What you will do: Nothing is to be left out: repeat every entry exactly as given.

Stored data

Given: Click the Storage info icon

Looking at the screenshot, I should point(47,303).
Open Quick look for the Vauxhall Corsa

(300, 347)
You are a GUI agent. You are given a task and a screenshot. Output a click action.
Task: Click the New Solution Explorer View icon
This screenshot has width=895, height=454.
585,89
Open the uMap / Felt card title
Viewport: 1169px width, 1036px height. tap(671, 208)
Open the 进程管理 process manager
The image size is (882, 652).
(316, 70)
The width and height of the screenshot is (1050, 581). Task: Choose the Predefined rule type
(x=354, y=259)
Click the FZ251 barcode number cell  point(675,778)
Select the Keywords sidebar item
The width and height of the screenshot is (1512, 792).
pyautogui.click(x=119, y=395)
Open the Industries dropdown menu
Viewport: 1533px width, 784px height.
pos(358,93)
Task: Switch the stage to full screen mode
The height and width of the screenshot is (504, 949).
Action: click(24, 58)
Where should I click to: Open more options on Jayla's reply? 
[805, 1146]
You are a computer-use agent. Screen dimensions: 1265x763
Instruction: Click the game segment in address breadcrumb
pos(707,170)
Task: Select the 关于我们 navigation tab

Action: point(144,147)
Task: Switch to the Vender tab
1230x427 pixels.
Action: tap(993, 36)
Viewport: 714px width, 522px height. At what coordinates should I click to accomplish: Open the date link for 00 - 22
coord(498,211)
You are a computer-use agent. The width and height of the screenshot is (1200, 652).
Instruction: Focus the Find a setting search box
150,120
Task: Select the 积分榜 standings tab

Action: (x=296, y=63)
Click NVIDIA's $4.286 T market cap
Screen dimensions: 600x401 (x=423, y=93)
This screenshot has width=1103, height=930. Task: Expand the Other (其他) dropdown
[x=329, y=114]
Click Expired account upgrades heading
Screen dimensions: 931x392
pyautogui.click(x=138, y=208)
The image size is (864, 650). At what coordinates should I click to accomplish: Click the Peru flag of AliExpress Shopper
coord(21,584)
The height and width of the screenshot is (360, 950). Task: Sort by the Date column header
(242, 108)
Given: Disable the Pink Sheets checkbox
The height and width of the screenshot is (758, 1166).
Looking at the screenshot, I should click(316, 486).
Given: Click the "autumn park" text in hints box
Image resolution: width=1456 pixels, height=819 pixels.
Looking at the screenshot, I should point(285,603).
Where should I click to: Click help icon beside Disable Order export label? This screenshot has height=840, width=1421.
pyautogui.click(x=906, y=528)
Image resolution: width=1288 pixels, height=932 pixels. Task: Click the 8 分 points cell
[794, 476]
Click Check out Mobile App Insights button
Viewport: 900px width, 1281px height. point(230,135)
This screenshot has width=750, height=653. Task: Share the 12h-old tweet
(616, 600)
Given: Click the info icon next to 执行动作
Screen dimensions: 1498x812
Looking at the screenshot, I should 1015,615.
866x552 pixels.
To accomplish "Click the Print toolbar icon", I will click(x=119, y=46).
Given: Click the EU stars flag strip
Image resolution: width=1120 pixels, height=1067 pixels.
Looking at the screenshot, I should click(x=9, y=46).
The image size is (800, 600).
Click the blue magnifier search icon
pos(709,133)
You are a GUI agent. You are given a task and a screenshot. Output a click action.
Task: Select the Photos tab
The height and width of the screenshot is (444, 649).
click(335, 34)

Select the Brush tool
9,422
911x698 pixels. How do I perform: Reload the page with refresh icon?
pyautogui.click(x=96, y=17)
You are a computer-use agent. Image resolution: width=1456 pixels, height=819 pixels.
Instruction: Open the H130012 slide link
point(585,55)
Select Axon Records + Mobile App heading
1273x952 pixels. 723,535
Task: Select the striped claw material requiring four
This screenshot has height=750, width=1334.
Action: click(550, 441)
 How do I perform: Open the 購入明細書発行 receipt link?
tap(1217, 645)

Response to this task:
Given: Click the Storage info icon

Looking at the screenshot, I should point(47,303).
Open Quick look for the Vauxhall Corsa

(300, 347)
You are a GUI agent. You are given a task and a screenshot. Output a click action.
Task: Click the New Solution Explorer View icon
This screenshot has width=895, height=454.
585,89
Open the uMap / Felt card title
Viewport: 1169px width, 1036px height. tap(671, 208)
Open the 进程管理 process manager
The image size is (882, 652).
(316, 70)
The width and height of the screenshot is (1050, 581). Task: Choose the Predefined rule type
(x=354, y=259)
Click the FZ251 barcode number cell  point(675,778)
Select the Keywords sidebar item
The width and height of the screenshot is (1512, 792).
pyautogui.click(x=119, y=395)
Open the Industries dropdown menu
Viewport: 1533px width, 784px height.
pos(358,93)
Task: Switch the stage to full screen mode
The height and width of the screenshot is (504, 949).
Action: click(24, 58)
Where should I click to: Open more options on Jayla's reply? 
[805, 1146]
You are a computer-use agent. Screen dimensions: 1265x763
Instruction: Click the game segment in address breadcrumb
pos(707,170)
Task: Select the 关于我们 navigation tab

Action: point(144,147)
Task: Switch to the Vender tab
1230x427 pixels.
Action: tap(993, 36)
Viewport: 714px width, 522px height. At what coordinates should I click to accomplish: Open the date link for 00 - 22
coord(498,211)
You are a computer-use agent. The width and height of the screenshot is (1200, 652).
Instruction: Focus the Find a setting search box
150,120
Task: Select the 积分榜 standings tab

Action: (x=296, y=63)
Click NVIDIA's $4.286 T market cap
Screen dimensions: 600x401 (x=423, y=93)
This screenshot has width=1103, height=930. Task: Expand the Other (其他) dropdown
[x=329, y=114]
Click Expired account upgrades heading
Screen dimensions: 931x392
pyautogui.click(x=138, y=208)
The image size is (864, 650). At what coordinates should I click to accomplish: Click the Peru flag of AliExpress Shopper
coord(21,584)
The height and width of the screenshot is (360, 950). Task: Sort by the Date column header
(242, 108)
Given: Disable the Pink Sheets checkbox
The height and width of the screenshot is (758, 1166).
Looking at the screenshot, I should click(316, 486).
Given: Click the "autumn park" text in hints box
Image resolution: width=1456 pixels, height=819 pixels.
Looking at the screenshot, I should point(285,603).
Where should I click to: Click help icon beside Disable Order export label? This screenshot has height=840, width=1421.
pyautogui.click(x=906, y=528)
Image resolution: width=1288 pixels, height=932 pixels. Task: Click the 8 分 points cell
[794, 476]
Click Check out Mobile App Insights button
Viewport: 900px width, 1281px height. point(230,135)
This screenshot has width=750, height=653. Task: Share the 12h-old tweet
(616, 600)
Given: Click the info icon next to 执行动作
Screen dimensions: 1498x812
Looking at the screenshot, I should 1015,615.
866x552 pixels.
To accomplish "Click the Print toolbar icon", I will click(x=119, y=46).
Given: Click the EU stars flag strip
Image resolution: width=1120 pixels, height=1067 pixels.
Looking at the screenshot, I should click(x=9, y=46).
The image size is (800, 600).
Click the blue magnifier search icon
pos(709,133)
You are a GUI agent. You are given a task and a screenshot. Output a click action.
Task: Select the Photos tab
The height and width of the screenshot is (444, 649).
click(335, 34)

Select the Brush tool
9,422
911x698 pixels. How do I perform: Reload the page with refresh icon?
pyautogui.click(x=96, y=17)
You are a computer-use agent. Image resolution: width=1456 pixels, height=819 pixels.
Instruction: Open the H130012 slide link
point(585,55)
Select Axon Records + Mobile App heading
1273x952 pixels. 723,535
Task: Select the striped claw material requiring four
This screenshot has height=750, width=1334.
Action: click(550, 441)
 How do I perform: Open the 購入明細書発行 receipt link?
tap(1217, 645)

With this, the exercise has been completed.